▸ **Data to use**:
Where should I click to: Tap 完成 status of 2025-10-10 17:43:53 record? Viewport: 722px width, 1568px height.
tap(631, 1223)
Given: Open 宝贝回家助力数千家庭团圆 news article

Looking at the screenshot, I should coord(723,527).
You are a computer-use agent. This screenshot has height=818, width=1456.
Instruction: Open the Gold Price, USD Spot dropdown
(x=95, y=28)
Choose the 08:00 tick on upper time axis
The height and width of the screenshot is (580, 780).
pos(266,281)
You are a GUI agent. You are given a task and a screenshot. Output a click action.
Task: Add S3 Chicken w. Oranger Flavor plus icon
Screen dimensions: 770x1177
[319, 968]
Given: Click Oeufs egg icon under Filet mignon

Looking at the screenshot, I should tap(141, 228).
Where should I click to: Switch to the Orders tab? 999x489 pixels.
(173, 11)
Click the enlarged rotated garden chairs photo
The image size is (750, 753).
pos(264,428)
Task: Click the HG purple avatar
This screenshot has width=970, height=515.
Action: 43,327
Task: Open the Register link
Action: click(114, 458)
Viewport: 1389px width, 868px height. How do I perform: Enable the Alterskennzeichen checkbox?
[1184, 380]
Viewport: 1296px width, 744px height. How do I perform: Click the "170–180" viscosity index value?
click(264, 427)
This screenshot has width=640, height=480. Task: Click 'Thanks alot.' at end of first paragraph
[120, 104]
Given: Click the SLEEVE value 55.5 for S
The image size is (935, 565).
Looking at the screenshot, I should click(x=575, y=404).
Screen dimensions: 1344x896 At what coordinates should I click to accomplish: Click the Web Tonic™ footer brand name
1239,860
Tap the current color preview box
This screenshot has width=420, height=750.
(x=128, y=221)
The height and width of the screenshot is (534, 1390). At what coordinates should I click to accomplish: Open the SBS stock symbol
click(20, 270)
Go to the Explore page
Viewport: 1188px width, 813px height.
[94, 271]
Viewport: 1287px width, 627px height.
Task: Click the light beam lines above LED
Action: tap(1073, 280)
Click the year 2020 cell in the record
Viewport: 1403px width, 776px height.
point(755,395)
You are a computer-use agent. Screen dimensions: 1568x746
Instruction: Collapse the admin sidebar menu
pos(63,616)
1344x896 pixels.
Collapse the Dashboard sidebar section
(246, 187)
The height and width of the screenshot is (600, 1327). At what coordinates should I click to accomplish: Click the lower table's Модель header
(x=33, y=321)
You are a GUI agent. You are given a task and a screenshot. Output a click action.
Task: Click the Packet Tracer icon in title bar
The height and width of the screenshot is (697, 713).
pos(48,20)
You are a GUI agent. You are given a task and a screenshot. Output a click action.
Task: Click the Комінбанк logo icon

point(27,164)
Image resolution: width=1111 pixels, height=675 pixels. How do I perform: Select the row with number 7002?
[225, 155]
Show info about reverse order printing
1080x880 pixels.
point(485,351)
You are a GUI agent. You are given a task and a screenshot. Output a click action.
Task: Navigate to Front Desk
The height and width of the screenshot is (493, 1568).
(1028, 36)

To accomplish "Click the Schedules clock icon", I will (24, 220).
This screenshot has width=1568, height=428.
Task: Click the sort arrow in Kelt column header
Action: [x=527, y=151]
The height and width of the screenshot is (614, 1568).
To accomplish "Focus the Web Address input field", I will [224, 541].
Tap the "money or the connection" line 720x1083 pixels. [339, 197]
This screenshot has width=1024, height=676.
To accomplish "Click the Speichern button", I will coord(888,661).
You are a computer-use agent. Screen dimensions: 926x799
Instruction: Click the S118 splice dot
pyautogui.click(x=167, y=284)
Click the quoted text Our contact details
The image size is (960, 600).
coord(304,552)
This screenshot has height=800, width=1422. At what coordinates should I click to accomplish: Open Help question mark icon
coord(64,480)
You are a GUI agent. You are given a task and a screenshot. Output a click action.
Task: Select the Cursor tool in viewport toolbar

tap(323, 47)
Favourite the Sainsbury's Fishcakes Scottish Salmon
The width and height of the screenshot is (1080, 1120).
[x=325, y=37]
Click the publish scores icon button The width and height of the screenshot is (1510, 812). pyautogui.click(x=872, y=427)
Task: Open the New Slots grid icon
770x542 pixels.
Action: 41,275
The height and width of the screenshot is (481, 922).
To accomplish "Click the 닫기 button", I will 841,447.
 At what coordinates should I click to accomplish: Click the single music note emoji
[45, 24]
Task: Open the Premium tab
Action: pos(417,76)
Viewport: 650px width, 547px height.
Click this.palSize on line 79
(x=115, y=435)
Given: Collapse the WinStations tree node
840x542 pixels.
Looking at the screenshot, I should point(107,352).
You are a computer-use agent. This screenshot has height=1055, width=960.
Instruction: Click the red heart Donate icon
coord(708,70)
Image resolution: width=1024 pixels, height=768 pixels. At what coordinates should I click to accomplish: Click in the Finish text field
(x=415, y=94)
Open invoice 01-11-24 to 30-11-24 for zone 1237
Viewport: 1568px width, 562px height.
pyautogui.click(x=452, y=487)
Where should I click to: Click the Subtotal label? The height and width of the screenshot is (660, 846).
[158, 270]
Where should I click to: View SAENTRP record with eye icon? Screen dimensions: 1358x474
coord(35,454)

▸ **Task**:
Write the entries out once more, exactly, without dropping a line.

▸ **Result below**:
Where should I click to: Tap 完成 status of 2025-10-10 17:43:53 record? Viewport: 722px width, 1568px height.
tap(631, 1223)
Given: Open 宝贝回家助力数千家庭团圆 news article

Looking at the screenshot, I should coord(723,527).
You are a computer-use agent. This screenshot has height=818, width=1456.
Instruction: Open the Gold Price, USD Spot dropdown
(x=95, y=28)
Choose the 08:00 tick on upper time axis
The height and width of the screenshot is (580, 780).
pos(266,281)
You are a GUI agent. You are given a task and a screenshot. Output a click action.
Task: Add S3 Chicken w. Oranger Flavor plus icon
Screen dimensions: 770x1177
[319, 968]
Given: Click Oeufs egg icon under Filet mignon

Looking at the screenshot, I should tap(141, 228).
Where should I click to: Switch to the Orders tab? 999x489 pixels.
(173, 11)
Click the enlarged rotated garden chairs photo
The image size is (750, 753).
pos(264,428)
Task: Click the HG purple avatar
This screenshot has width=970, height=515.
Action: 43,327
Task: Open the Register link
Action: click(114, 458)
Viewport: 1389px width, 868px height. How do I perform: Enable the Alterskennzeichen checkbox?
[1184, 380]
Viewport: 1296px width, 744px height. How do I perform: Click the "170–180" viscosity index value?
click(264, 427)
This screenshot has width=640, height=480. Task: Click 'Thanks alot.' at end of first paragraph
[120, 104]
Given: Click the SLEEVE value 55.5 for S
The image size is (935, 565).
Looking at the screenshot, I should click(x=575, y=404).
Screen dimensions: 1344x896 At what coordinates should I click to accomplish: Click the Web Tonic™ footer brand name
1239,860
Tap the current color preview box
This screenshot has width=420, height=750.
(x=128, y=221)
The height and width of the screenshot is (534, 1390). At what coordinates should I click to accomplish: Open the SBS stock symbol
click(20, 270)
Go to the Explore page
Viewport: 1188px width, 813px height.
[94, 271]
Viewport: 1287px width, 627px height.
Task: Click the light beam lines above LED
Action: tap(1073, 280)
Click the year 2020 cell in the record
Viewport: 1403px width, 776px height.
point(755,395)
You are a computer-use agent. Screen dimensions: 1568x746
Instruction: Collapse the admin sidebar menu
pos(63,616)
1344x896 pixels.
Collapse the Dashboard sidebar section
(246, 187)
The height and width of the screenshot is (600, 1327). At what coordinates should I click to accomplish: Click the lower table's Модель header
(x=33, y=321)
You are a GUI agent. You are given a task and a screenshot. Output a click action.
Task: Click the Packet Tracer icon in title bar
The height and width of the screenshot is (697, 713).
pos(48,20)
You are a GUI agent. You are given a task and a screenshot. Output a click action.
Task: Click the Комінбанк logo icon

point(27,164)
Image resolution: width=1111 pixels, height=675 pixels. How do I perform: Select the row with number 7002?
[225, 155]
Show info about reverse order printing
1080x880 pixels.
point(485,351)
You are a GUI agent. You are given a task and a screenshot. Output a click action.
Task: Navigate to Front Desk
The height and width of the screenshot is (493, 1568).
(1028, 36)

To accomplish "Click the Schedules clock icon", I will (24, 220).
This screenshot has width=1568, height=428.
Task: Click the sort arrow in Kelt column header
Action: [x=527, y=151]
The height and width of the screenshot is (614, 1568).
To accomplish "Focus the Web Address input field", I will [224, 541].
Tap the "money or the connection" line 720x1083 pixels. [339, 197]
This screenshot has width=1024, height=676.
To accomplish "Click the Speichern button", I will coord(888,661).
You are a computer-use agent. Screen dimensions: 926x799
Instruction: Click the S118 splice dot
pyautogui.click(x=167, y=284)
Click the quoted text Our contact details
The image size is (960, 600).
coord(304,552)
This screenshot has height=800, width=1422. At what coordinates should I click to accomplish: Open Help question mark icon
coord(64,480)
You are a GUI agent. You are given a task and a screenshot. Output a click action.
Task: Select the Cursor tool in viewport toolbar

tap(323, 47)
Favourite the Sainsbury's Fishcakes Scottish Salmon
The width and height of the screenshot is (1080, 1120).
[x=325, y=37]
Click the publish scores icon button The width and height of the screenshot is (1510, 812). pyautogui.click(x=872, y=427)
Task: Open the New Slots grid icon
770x542 pixels.
Action: 41,275
The height and width of the screenshot is (481, 922).
To accomplish "Click the 닫기 button", I will 841,447.
 At what coordinates should I click to accomplish: Click the single music note emoji
[45, 24]
Task: Open the Premium tab
Action: pos(417,76)
Viewport: 650px width, 547px height.
Click this.palSize on line 79
(x=115, y=435)
Given: Collapse the WinStations tree node
840x542 pixels.
Looking at the screenshot, I should point(107,352).
You are a computer-use agent. This screenshot has height=1055, width=960.
Instruction: Click the red heart Donate icon
coord(708,70)
Image resolution: width=1024 pixels, height=768 pixels. At what coordinates should I click to accomplish: Click in the Finish text field
(x=415, y=94)
Open invoice 01-11-24 to 30-11-24 for zone 1237
Viewport: 1568px width, 562px height.
pyautogui.click(x=452, y=487)
Where should I click to: Click the Subtotal label? The height and width of the screenshot is (660, 846).
[158, 270]
Where should I click to: View SAENTRP record with eye icon? Screen dimensions: 1358x474
coord(35,454)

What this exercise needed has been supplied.